1st International Workshop, in conjunction with FLLM 2024, from November 26 to November 29, 2024 Dubai, UAE


Context


Nowadays, the volume of textual data being generated is unprecedented. From social media posts, news articles, and academic papers to customer reviews, emails, and business documents, the sheer quantity of text data is growing exponentially. Traditional methods of analyzing this vast amount of data often fall short in terms of scalability, accuracy, and efficiency.

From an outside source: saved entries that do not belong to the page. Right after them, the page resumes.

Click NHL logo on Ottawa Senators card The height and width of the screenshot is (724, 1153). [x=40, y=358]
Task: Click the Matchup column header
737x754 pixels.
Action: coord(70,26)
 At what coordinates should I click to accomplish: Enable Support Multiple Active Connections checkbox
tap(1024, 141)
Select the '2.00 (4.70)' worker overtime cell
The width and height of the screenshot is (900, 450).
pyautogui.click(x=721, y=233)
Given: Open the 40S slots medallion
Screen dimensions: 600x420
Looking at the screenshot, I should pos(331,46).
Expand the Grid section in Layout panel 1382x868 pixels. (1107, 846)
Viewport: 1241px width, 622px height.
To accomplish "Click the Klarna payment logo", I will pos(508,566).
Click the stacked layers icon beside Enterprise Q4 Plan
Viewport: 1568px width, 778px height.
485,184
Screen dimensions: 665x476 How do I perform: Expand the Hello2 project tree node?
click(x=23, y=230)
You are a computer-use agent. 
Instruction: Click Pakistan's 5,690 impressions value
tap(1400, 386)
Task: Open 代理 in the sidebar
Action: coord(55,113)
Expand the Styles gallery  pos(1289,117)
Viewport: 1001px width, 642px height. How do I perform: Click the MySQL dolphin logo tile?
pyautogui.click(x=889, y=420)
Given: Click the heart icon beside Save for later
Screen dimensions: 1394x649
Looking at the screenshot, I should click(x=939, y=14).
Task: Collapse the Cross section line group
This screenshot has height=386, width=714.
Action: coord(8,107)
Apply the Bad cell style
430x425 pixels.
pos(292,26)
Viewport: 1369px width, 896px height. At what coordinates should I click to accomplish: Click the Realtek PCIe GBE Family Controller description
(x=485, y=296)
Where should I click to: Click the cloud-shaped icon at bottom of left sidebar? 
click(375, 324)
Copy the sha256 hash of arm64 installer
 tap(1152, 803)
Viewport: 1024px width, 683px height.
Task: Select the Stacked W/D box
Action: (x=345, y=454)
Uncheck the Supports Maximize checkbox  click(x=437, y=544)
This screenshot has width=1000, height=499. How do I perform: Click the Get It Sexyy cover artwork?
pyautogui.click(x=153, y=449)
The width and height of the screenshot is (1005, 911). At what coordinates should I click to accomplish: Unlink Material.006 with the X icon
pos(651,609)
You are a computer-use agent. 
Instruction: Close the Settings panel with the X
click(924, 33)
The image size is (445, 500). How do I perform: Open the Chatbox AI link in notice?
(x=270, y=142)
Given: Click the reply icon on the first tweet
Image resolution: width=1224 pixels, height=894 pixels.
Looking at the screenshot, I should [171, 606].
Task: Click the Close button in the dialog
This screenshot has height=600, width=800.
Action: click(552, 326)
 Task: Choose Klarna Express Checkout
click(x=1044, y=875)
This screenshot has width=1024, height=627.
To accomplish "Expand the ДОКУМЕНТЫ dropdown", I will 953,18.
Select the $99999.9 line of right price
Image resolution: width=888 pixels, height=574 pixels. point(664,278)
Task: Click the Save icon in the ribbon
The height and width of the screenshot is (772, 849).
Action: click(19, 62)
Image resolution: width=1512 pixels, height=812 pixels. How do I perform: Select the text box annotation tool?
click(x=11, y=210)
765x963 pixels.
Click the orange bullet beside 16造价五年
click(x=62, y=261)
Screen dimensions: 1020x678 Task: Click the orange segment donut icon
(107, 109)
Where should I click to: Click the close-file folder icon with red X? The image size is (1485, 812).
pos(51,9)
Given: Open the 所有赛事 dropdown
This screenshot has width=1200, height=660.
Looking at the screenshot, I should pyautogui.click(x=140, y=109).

In this context, Generative AI (GenAI) is revolutionizing the field of Natural Language Processing (NLP) by enabling the creation of highly sophisticated Large Language Models (LLMs) that can generate, understand, and manipulate human language. GenAI models like GPT-4 and BERT are at the forefront of these advancements from chatbots to automated content creation. This workshop aims to provide participants with a deep understanding of LLMs, its applications in NLP, and the ethical considerations involved. GenAI models are designed to handle and process enormous datasets, making them ideal for textual document analysis. These models leverage advanced machine learning techniques to understand, interpret, and generate human-like text, allowing for more nuanced and comprehensive analysis. By using LLMs, we can uncover insights and patterns that would be impossible to detect using conventional methods.


Objective 


This workshop is designed to provide a comprehensive understanding of how LLMs can be leveraged for textual document analysis. Participants will gain hands-on experience and theoretical knowledge about the applications, capabilities, and limitations of GenAI models in the context of analyzing textual data. The workshop will cover various techniques and tools, practical implementation, and the latest advancements in the field.


The GENAIDOC workshop aims to bring together an area for experts from industry, science, and academia to exchange ideas and discuss ongoing research in natural language processing and GenAI for textual document analysis.